— Görevin Amacı —
AB referandumuyla ilgili metne göre Nigel Farage, İngiltere'nin AB üyeliğinin oylanacağı referandumu ülke için neyin fırsatı olarak görüyor?

— Seçilen Bölüm —
******************************

'Referandum İngiltere İçin Fırsat'
Avrupa Birliği ve göçmen karşıtı görüşleriyle bilinen Birleşik Krallık Bağımsızlık Partisi’nin (UKIP) Genel Başkanı Nigel Farage, İngiltere’nin AB üyeliğinin oylanacağı referandumun ülkenin bağımsızlığını yeniden kazanması için fırsat olduğunu söyledi.
Partisinin kongresinde konuşan Farage, İngiltere’nin AB’den ayrılmasının kendisi için siyaset üstü ve en önemli konu olduğunu ifade etti.
Farage, "Zihinlerimizde ve bedenlerimizde bulabileceğimiz her enerji kırıntısını toparlayıp kendimizi bu referandumda 'hayır'ın kazanmasına adamalıyız. Şimdi ülkeyi partinin önünde tutma zamanıdır. Bu, İngiltere'nin bağımsızlığını ve öz yönetimini kazanması için hayatta bir kez karşımıza çıkacak bir fırsat" diye konuştu.

******************************

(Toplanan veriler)
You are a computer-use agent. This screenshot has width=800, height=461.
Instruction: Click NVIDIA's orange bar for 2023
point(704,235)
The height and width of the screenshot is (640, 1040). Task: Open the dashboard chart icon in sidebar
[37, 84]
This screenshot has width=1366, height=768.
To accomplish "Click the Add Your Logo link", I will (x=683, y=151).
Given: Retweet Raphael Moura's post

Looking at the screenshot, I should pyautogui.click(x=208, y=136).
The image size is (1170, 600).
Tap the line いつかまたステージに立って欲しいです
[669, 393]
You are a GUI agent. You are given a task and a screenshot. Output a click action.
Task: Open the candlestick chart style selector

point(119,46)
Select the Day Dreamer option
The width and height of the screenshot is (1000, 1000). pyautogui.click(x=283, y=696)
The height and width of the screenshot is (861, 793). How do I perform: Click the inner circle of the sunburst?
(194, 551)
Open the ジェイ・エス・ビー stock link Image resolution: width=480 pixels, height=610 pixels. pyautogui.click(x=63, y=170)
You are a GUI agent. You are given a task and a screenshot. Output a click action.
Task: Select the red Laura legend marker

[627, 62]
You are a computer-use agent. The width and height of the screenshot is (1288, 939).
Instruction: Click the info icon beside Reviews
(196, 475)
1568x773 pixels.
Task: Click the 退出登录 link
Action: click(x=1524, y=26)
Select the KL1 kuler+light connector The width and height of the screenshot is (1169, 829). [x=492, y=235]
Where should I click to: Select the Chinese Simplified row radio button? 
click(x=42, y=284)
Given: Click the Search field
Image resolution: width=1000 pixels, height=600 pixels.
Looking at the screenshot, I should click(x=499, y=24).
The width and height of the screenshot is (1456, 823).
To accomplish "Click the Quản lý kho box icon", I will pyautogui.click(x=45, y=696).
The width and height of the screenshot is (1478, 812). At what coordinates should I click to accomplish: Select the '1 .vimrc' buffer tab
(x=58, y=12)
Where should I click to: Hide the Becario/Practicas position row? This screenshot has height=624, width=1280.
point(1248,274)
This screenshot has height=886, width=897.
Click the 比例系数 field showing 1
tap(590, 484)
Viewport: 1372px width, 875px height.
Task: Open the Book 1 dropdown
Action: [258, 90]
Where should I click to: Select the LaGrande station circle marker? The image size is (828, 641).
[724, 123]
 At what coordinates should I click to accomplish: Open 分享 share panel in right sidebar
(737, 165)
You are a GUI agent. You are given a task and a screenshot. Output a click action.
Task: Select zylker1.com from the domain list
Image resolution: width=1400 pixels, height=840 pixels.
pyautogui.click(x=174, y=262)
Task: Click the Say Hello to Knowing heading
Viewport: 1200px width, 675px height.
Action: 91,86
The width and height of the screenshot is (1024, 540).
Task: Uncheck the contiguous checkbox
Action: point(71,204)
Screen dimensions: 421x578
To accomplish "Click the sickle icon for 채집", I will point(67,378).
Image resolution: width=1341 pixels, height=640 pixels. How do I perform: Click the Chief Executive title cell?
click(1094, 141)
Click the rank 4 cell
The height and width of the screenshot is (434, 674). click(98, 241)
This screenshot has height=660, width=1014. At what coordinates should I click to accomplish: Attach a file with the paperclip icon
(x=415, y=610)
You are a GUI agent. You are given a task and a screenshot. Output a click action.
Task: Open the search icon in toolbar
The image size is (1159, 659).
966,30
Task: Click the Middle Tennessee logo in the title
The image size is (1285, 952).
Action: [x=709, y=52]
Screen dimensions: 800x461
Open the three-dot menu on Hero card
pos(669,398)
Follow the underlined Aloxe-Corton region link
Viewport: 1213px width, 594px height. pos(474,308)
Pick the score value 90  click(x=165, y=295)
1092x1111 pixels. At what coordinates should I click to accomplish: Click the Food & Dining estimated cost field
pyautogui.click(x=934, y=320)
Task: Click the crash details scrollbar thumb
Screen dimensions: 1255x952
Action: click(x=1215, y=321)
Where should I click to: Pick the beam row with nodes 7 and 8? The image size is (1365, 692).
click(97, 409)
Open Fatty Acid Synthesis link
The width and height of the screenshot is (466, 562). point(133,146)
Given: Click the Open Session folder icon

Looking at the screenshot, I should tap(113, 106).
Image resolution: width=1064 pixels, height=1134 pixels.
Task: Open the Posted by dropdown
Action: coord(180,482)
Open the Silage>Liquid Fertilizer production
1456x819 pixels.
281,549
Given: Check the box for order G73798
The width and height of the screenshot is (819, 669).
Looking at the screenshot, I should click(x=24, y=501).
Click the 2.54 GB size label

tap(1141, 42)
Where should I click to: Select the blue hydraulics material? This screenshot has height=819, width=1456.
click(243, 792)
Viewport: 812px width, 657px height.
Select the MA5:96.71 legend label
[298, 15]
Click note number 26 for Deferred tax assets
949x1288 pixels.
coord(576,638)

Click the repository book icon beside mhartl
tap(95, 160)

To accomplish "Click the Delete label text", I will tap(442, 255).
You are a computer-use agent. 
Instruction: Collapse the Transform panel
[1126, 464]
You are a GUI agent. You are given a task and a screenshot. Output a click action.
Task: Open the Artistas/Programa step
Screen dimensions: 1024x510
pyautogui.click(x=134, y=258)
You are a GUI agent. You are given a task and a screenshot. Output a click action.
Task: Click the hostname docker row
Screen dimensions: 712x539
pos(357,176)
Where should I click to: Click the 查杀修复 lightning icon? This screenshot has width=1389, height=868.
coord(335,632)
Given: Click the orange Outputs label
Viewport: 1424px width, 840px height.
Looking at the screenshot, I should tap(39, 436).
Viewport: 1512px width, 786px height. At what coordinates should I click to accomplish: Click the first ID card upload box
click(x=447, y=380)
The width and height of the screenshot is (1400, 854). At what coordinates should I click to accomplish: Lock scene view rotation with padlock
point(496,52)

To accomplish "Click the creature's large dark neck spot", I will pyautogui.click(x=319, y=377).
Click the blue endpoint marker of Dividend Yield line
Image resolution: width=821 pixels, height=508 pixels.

******************************

— Görevin Çıktısı —
Ülkenin bağımsızlığını yeniden kazanması için bir fırsat olarak görüyor.